Square brackets take precedence over white space in determining scoping. This is useful when the nesting gets very deep, and most of the code would appear squashed against the right hand edge of the page. The following forms are equivalent:

A Bite with [
biter = [
The bitten from
Event17 viewedAs a Bite]]

---
A Bite with biter = The bitten from Event17 viewedAs a Bite

In general, the parser will assume that a descriptor has been terminated whenever the following token could not be a legal continuation of that descriptor. Thus it will interpret:

A Dog Fido

as a sequence of two descriptors. In ambigous cases, it is only the most deeply nested descriptor which is terminated. Thus the following two are equivalent:

A Bite with biter = A Dog Fido bitten = Sally

--------

A Bite with biter = A Dog
Fido
bitten = Sally

Bracketed sequences

KRL-1 contains a syntax for specifying all the members of a set or sequence using a pair of bracketing characters -- "{" and "}" for sets, "<" and ">" for ordered sequences. The following two forms are valid descriptors:

{A Dog, A Cat, Fido}

<Event1, A Bite, Event1, A Bite>

The first describes a set containing three elements, one of which is known to be a dog, one is known to be a cat, and the third (which is distinct from the first) known to be Fido. The second form describes a sequence of four elements. Note that it can contain repetitions.

There are many other forms for describing sets and sequences. Most of these do not involve an explicit enumeration of the elements. However, this is such a common and useful case that we have chosen to provide a special syntax. These forms follow the general LR(1) rule described above, in that the initial bracketing character serves as a key, indicating what the structure is. The commas are required between elements. Note that the following two descriptions are different:

{A Dog Fido}|{A Dog, Fido}

The one on the left describes a set with a single element for which we have two descriptions. The second describes a two element set. The same convention is used for separating multiple arguments of a functional form. They are enclosed in parentheses "(" and ")" and separated by commas.

Allowable names, conventions for upper and lower case and fonts

Any combination of numbers and upper and lower case letters can be used for any name (except that a sequence which can be read by INTERLISP as a number will be treated as a pointer to the LISP form of that number). Spaces and punctuation characters cannot be used in names. There is a set of conventions for using upper and lower case, but these do not form part of the formal syntax of KRL-1. Reserved words will be recognized with letters in any combination of cases. All other words are assumed to be unique exactly as specified. The two names "THISisAfunnyNAME" and "ThIsIsAfUnNyNaMe" are both legal, and are distinct (as are the rest of the 216 possible combinations). The standard conventions are:

* Unit names and functional names always have their initial letter in upper case.
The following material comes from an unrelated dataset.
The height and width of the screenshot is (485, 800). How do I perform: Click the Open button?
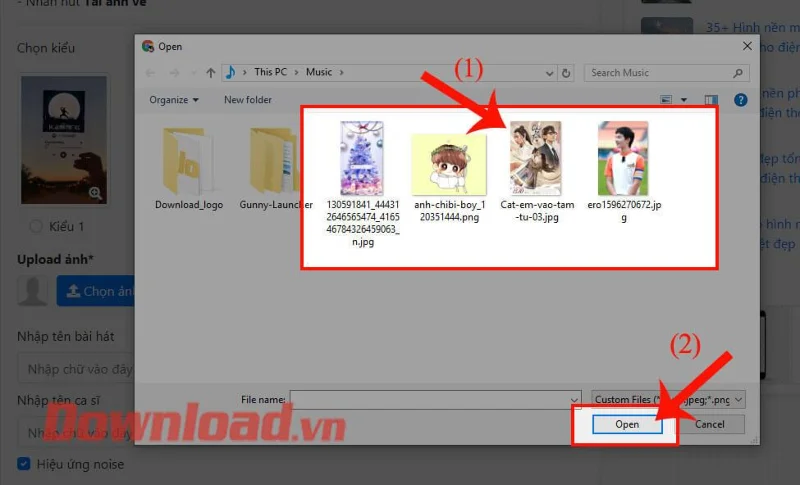point(627,424)
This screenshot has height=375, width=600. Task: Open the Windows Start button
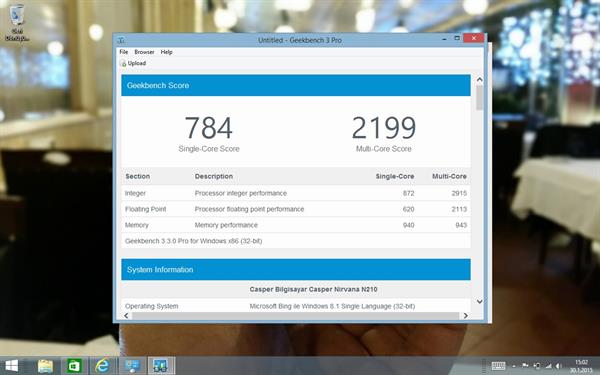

* Slot names always have their initial letter in lower case.

* Reserved words which appear as the initial key word for a descriptor have their first letter in upper case. All other reserved words begin in lower case. Some words can appear in both forms. Thus:

A Bite with biter = The bitten from a Bite with biter = Fido

* Names can consist of multiple English words, run together with the initial letter of each word after the first in upper case. Examples are: ThisIsAUnitName, thisIsASlotName.

* All characters which are not forced by one of the above conventions to be in upper case are in lower case.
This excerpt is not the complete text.